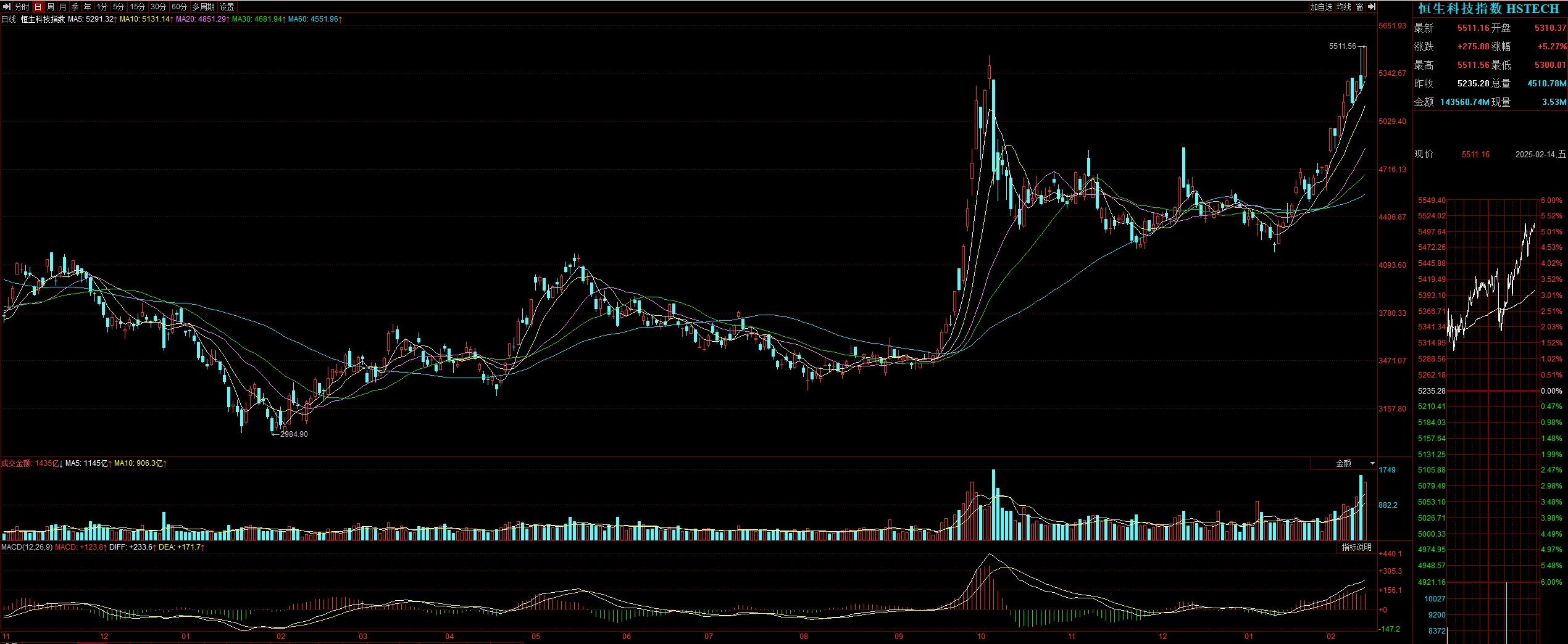Open the 窗 window layout button
Viewport: 1568px width, 644px height.
pyautogui.click(x=1359, y=7)
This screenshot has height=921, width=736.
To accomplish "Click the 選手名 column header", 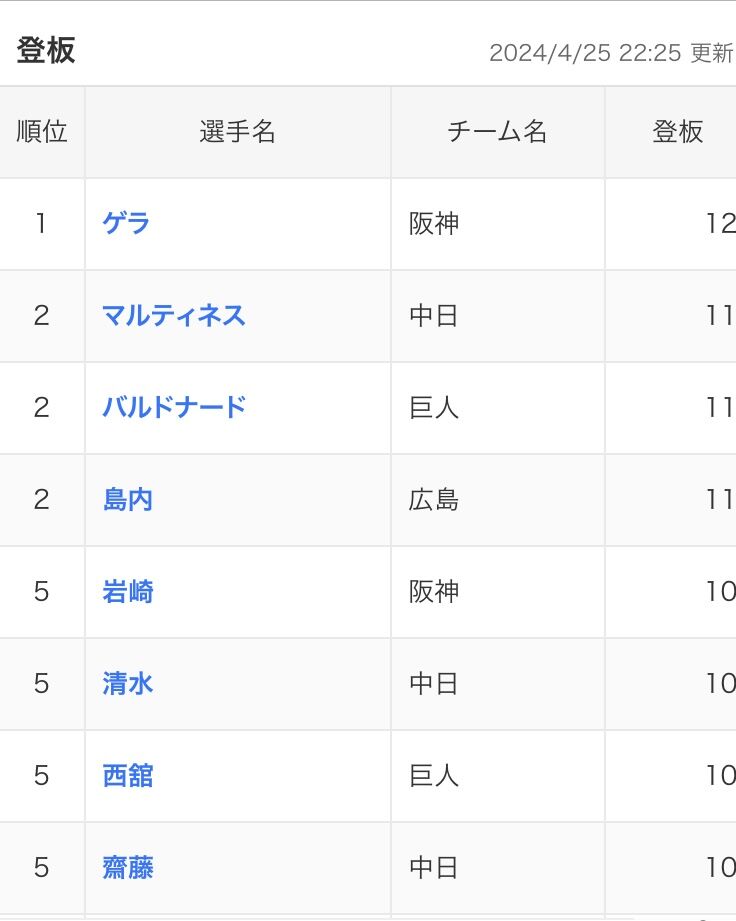I will (238, 132).
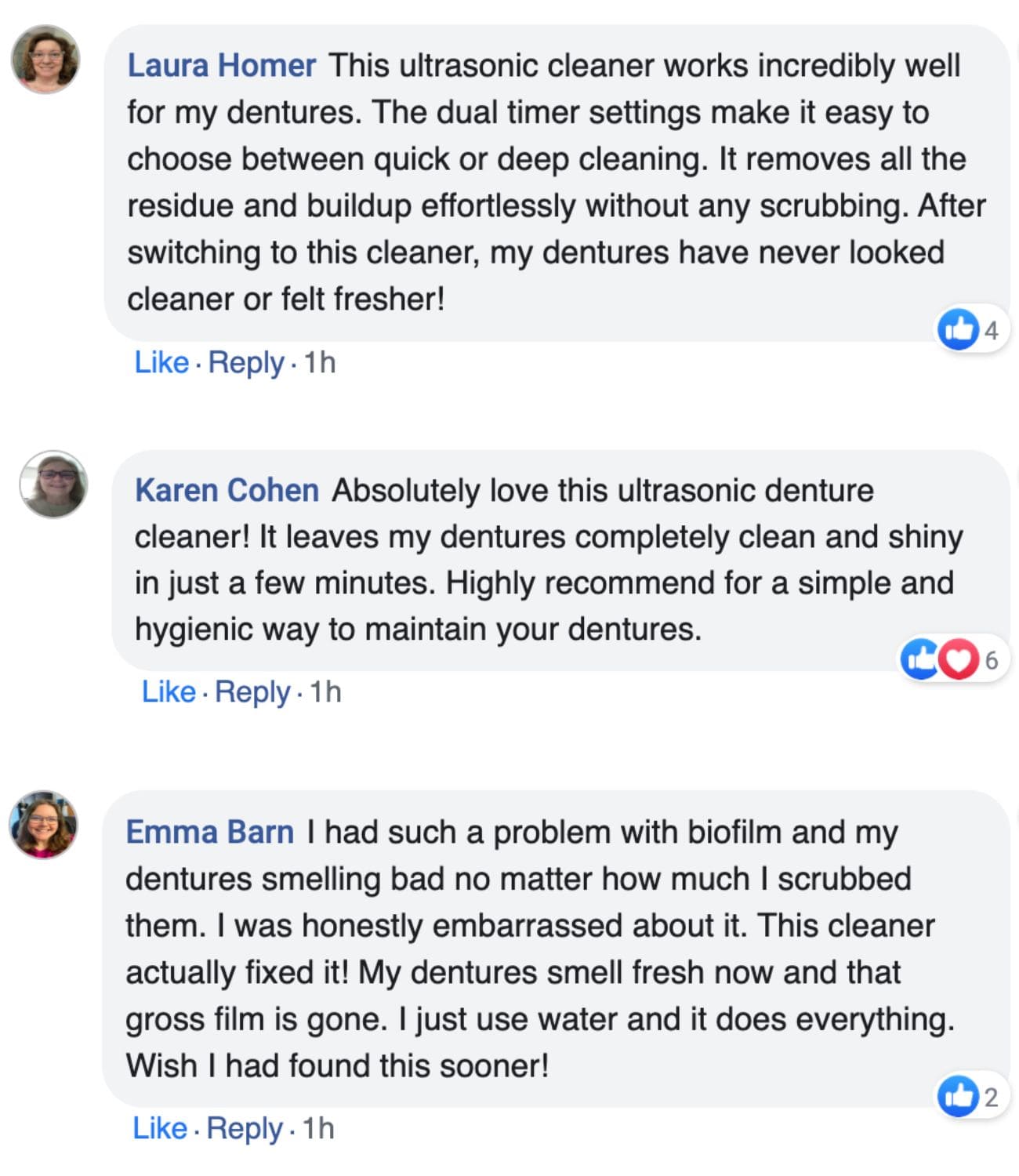This screenshot has width=1019, height=1176.
Task: Click the thumbs-up reaction icon on Laura's comment
Action: (958, 328)
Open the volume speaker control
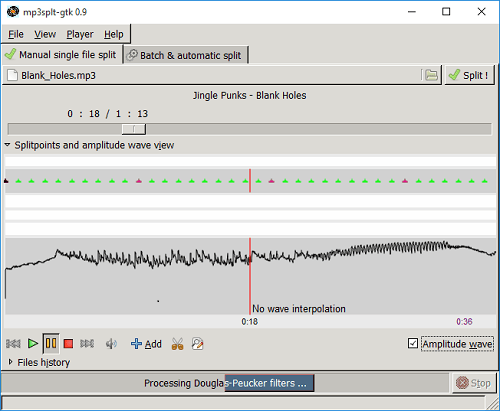 click(111, 343)
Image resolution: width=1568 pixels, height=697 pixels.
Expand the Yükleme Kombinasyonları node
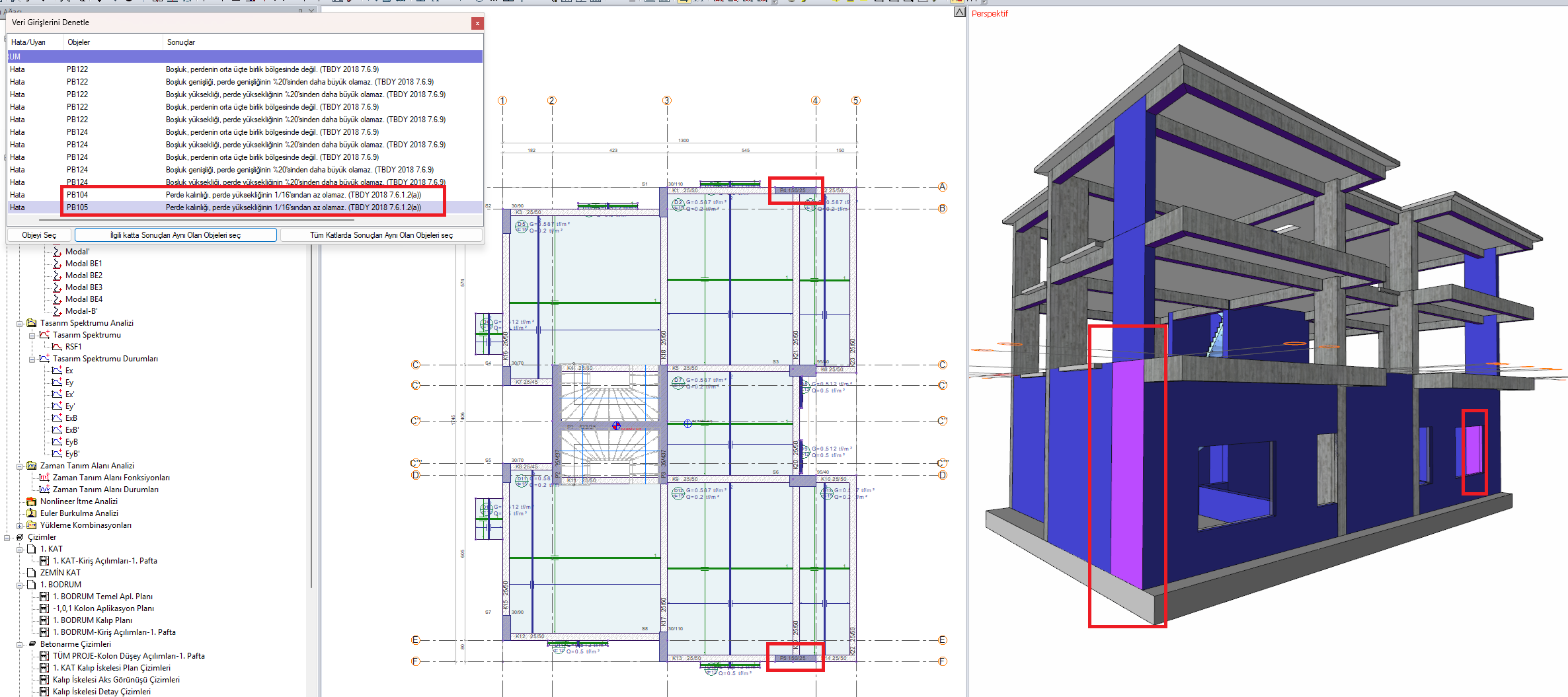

##############################

◆ ABOUT THIS TASK
Only one thing is required: an exact printout of the lines from the line containing "Image resolution: width=1568" through the last line of the records, pictures excluded.

◆ EXERCISE RESULT
Image resolution: width=1568 pixels, height=697 pixels.
Expand the Yükleme Kombinasyonları node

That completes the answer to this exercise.